Both the line with "Instruction: Click the By Invite badge" and the line with "Task: Go to previous row arrow" in the records below must appear in the output, along with every line between them, exactly and with nothing added.
---------------
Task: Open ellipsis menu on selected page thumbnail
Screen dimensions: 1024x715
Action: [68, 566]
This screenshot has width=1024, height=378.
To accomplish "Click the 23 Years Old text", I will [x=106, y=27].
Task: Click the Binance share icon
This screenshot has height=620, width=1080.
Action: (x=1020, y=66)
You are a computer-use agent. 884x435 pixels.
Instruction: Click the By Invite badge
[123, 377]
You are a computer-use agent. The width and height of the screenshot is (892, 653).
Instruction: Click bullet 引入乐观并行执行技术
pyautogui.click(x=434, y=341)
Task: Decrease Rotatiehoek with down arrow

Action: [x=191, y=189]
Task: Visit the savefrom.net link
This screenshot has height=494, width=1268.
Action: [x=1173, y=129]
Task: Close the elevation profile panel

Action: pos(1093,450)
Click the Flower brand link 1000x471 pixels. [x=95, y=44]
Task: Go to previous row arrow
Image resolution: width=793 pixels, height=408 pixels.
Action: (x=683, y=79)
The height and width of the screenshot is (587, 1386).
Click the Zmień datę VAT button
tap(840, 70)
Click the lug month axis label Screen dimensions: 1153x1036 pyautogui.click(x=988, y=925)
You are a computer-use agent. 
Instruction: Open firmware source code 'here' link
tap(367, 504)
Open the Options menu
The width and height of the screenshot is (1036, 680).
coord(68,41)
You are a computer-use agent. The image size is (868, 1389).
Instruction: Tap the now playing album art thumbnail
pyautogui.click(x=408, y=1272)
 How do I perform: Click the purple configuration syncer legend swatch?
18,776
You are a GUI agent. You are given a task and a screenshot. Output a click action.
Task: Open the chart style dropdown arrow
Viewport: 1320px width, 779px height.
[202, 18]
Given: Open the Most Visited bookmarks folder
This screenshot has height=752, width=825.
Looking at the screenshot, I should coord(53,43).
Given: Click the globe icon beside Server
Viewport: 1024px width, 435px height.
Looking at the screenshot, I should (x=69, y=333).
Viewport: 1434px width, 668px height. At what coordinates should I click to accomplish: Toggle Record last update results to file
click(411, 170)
---------------
> [SOLVED EXERCISE]
Instruction: Click the By Invite badge
[123, 377]
You are a computer-use agent. The width and height of the screenshot is (892, 653).
Instruction: Click bullet 引入乐观并行执行技术
pyautogui.click(x=434, y=341)
Task: Decrease Rotatiehoek with down arrow

Action: [x=191, y=189]
Task: Visit the savefrom.net link
This screenshot has height=494, width=1268.
Action: [x=1173, y=129]
Task: Close the elevation profile panel

Action: pos(1093,450)
Click the Flower brand link 1000x471 pixels. [x=95, y=44]
Task: Go to previous row arrow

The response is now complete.